HALF TIME ECONOMY?
Returning from helping friends pick their olives on a beautiful Greek island, I have been thinking about the model presented by Greece today, and its lessons for other weaker economies. Greece hit the headlines when the government could no longer repay its debts, following a world financial crisis in 2007/8. The figures look alarming, partly because GDP has fallen by 25% and because Greece seems riven by conflict over what to do. Yet the streets of central Athens seem remarkably calm, apart from all the heavy traffic, and there are fewer empty buildings than you would see in many a British city. A fine new metro system ties the city together, while superb pedestrian walkways connect some of the main archaeological sites. So what is the problem?
A brief history
The territory of modern Greece hugely expanded as a result of the 2012/13 Balkan wars but at the end of the Greco-Turkish 1922 war, Greece with its thousands of islands was separated from the eastern mainland, which remained in Turkish hands, and a huge population movement took place. After World War II the country also became cut off from its northern communist mainland (Albania, Yugoslavia and Bulgaria). Athens grew in importance and today is a city of 4 million out of a country of 11 million, and still growing. When I first saw Athens almost four decades ago, it seemed as if everyone had left their farms to work in building the new multi-storey apartments that replaced the old two-storey terraces. Joining the Common Market and the Eurozone provided the finance to develop tourism on a grand scale, as tavernas mushroomed on the islands, and modern ferries linked them together. In Athens an expanding government offered jobs with good pensions. Greece exploited its comparative advantage of a sunny climate and sheltered bays.
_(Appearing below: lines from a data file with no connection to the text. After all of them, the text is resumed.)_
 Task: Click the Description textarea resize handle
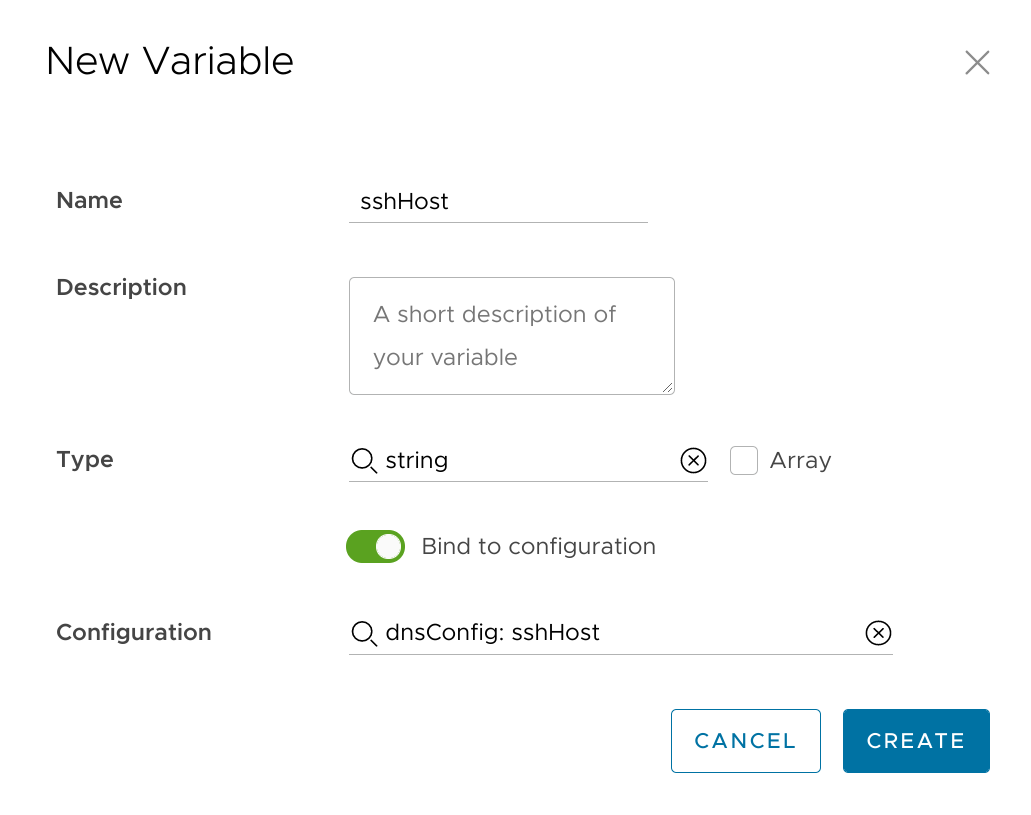tap(668, 387)
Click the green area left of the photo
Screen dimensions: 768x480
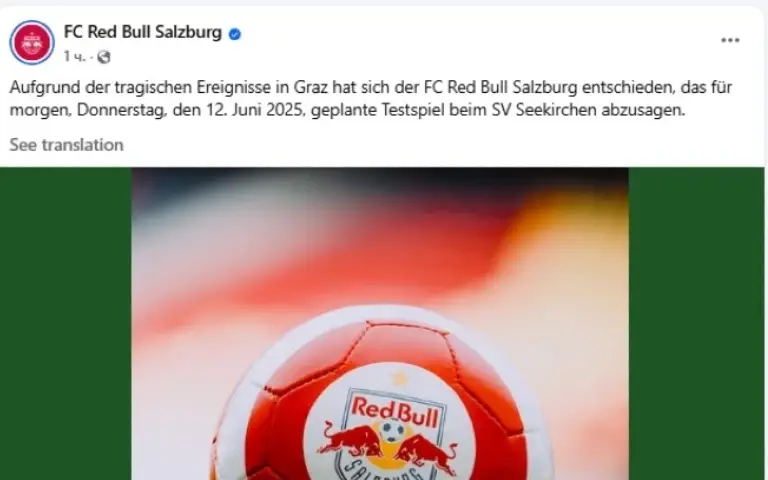point(66,324)
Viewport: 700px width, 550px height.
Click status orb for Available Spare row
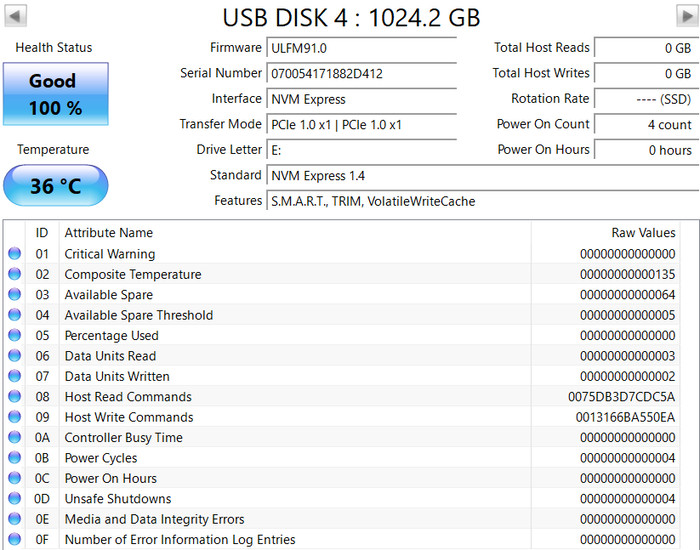(14, 294)
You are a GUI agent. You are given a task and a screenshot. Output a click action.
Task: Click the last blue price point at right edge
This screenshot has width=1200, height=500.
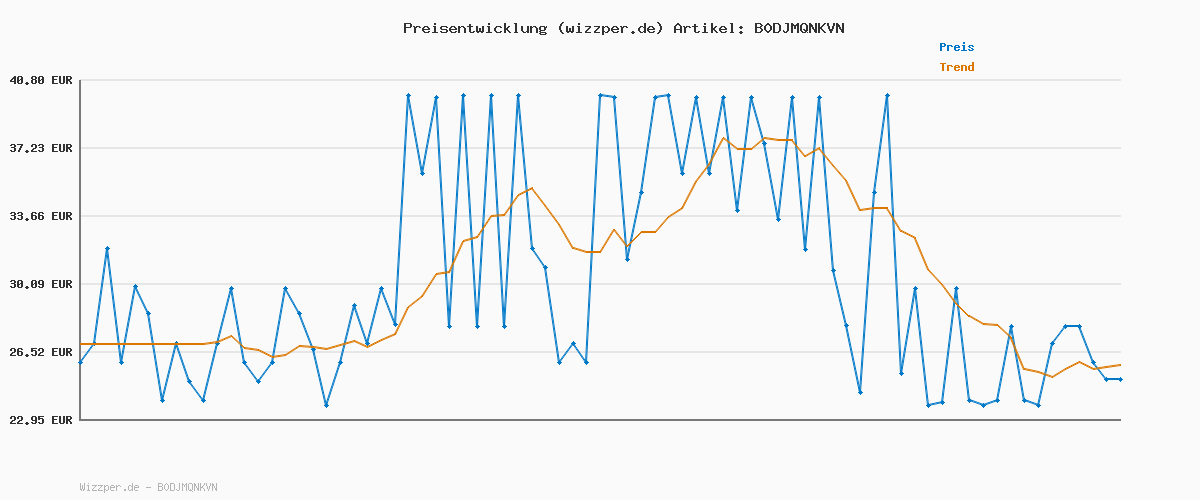[1120, 379]
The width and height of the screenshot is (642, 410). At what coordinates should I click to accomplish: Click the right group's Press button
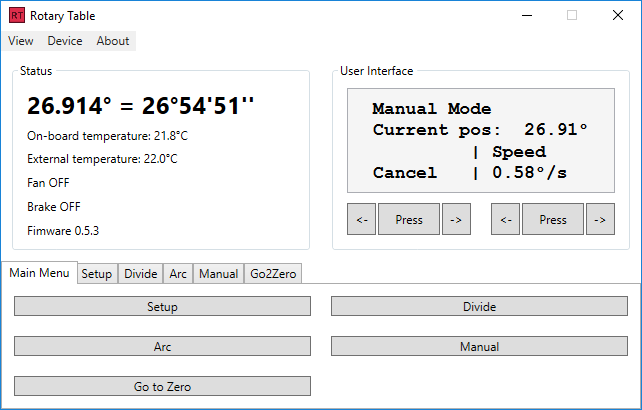(552, 220)
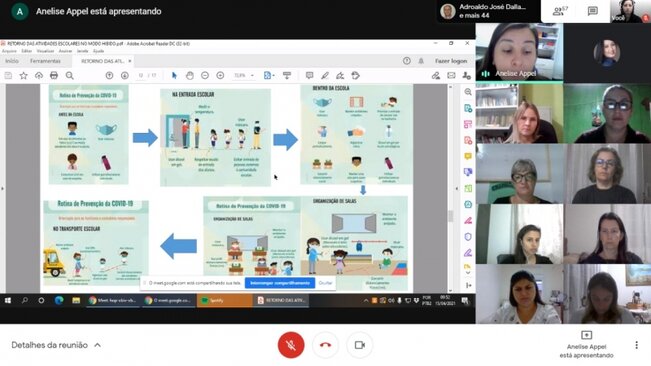Click the zoom out minus icon
The image size is (651, 366).
[205, 76]
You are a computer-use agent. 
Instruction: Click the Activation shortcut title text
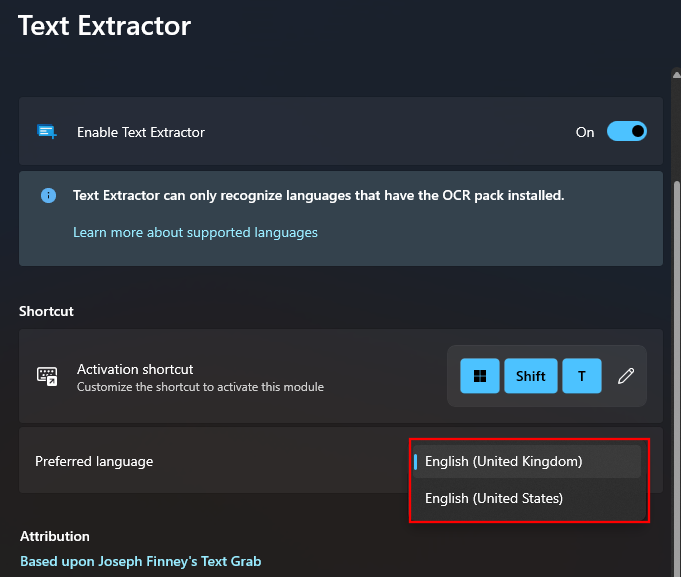point(135,369)
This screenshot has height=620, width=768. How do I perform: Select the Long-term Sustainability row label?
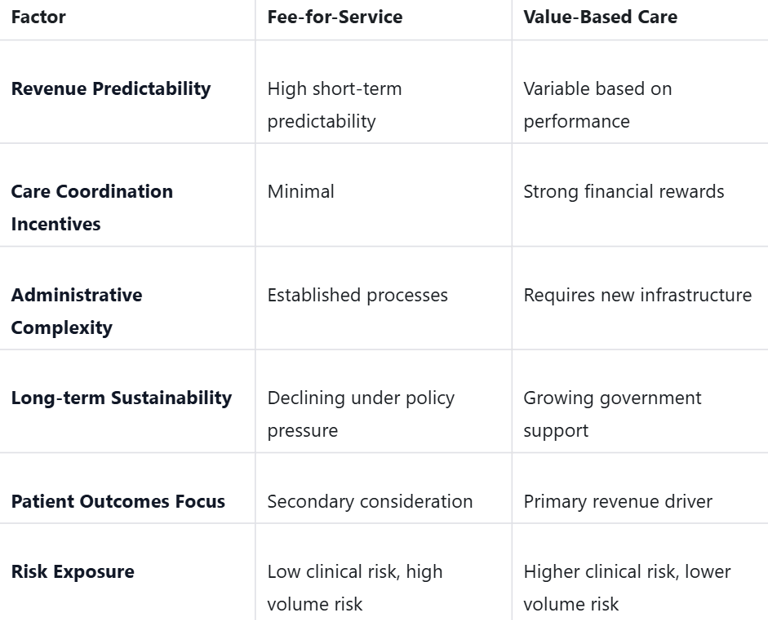coord(121,398)
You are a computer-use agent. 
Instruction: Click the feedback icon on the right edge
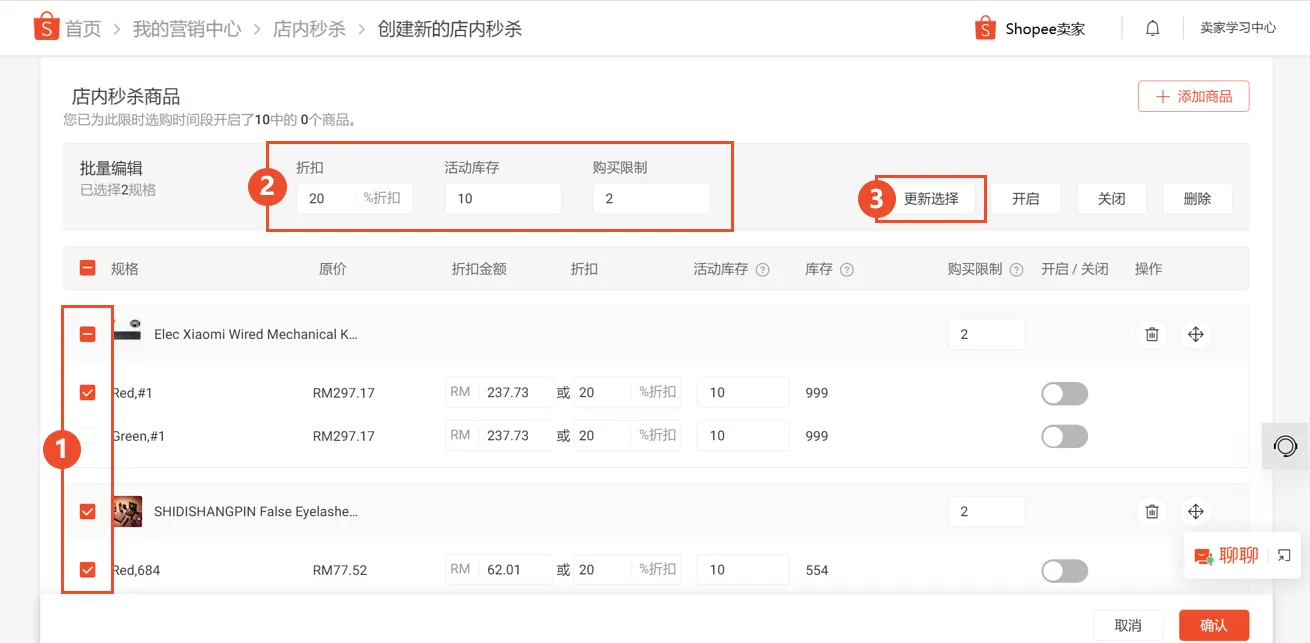(x=1286, y=446)
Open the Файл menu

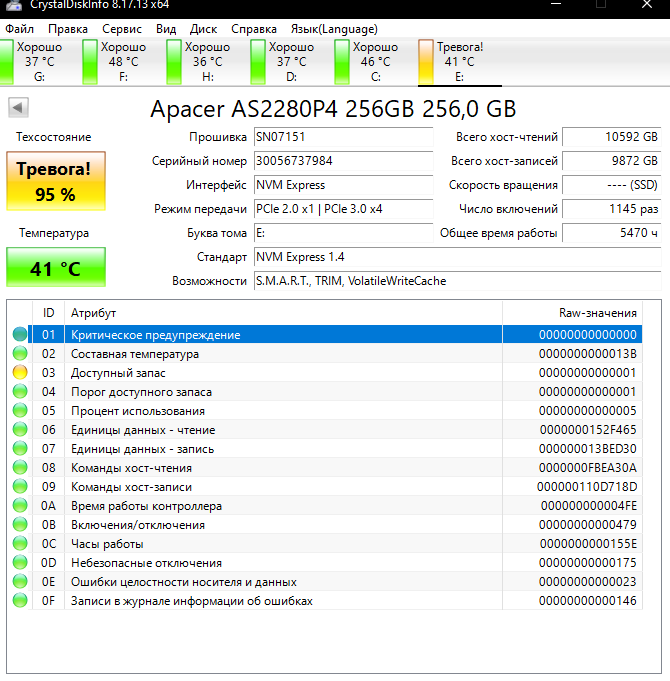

Staying in Paros in November, an island whose population of 17,000 expands fivefold in the short Summer season, I was struck by the changes that have taken place over the last four decades. Many of the basic jobs, such as in building or fruit picking, are now taken by mostly Albanian immigrants. Those who had abandoned unremunerative plots have now built homes on them, taking advantage of easy loans and lax planning controls. Food and energy has to be imported, along with virtually all manufactured goods, and wind turbines and solar panels are still rare. Everyone needs a car as homes creep up the hills, many of them now providing second homes for wealthier Athenians. While the capital sought to limit traffic by only allowing cars in on alternate days, moving outside the pedestrianized areas is still worse than in other comparable cities, in part due to the narrow pavements and poor crossings.
In many respects Greece is no different from other post-agricultural economies such as Ireland, Portugal or Spain. They have all made the most of the long period of post-war peace to upgrade their infrastructure, build new civic monuments such as stadia, galleries and museums (often designed by eminent foreign architects) and to welcome in tourists from the colder Northern European countries to sample their food and culture. But the season is short, and so for more than half the time at least all this infrastructure is under-used. Young people, often educated far beyond the levels their parents reached, have to find jobs abroad because the openings at home are so few. Unemployment levels remain at around 25% for young people. The universities are not filling the gaps (and thousands of Greek students are to be found studying in Swansea), despite historic strengths in areas such as design, engineering and IT.
Unlike countries with a stronger industrial tradition, whose businesses serve export markets, people’s savings will continue to be ploughed into detached houses, to be left under-utilised most of the time. Inequalities will grow as /successive governments find it impossible to raise enough in taxes to do more than keep a falling number of civil servants employed, and public services have to be cut back further. For example the many museums are only open part of the week. Some 1.5 million jobs were lost after the cutbacks, and these may never be replaced, given global economic trends.
Raising tax rates is no answer in a country that is so individualistic, and where national politics are fragmenting into the extremes of left and right. So surely the answers must lie in how land is used, so that people need to travel less and produce more of what is consumed locally, and not just knick-knacks for tourists? So, having hoped to escape thinking about garden cities, I was left wondering how the country that had invented the ideas of the metropolis and civilisation might make better use of its natural resources, and in so doing make its debts more manageable. As so much is now dependant on private finance, surely a country like Greece needs a municipal investment corporation, as in Northern European countries, that can channel savings into the local infrastructure needed to support more productive lifestyles and minimise waste of all kinds? This might stop money flowing out of the country into purchasing apartments to rent in London, or adding to the stock of under-used holiday homes.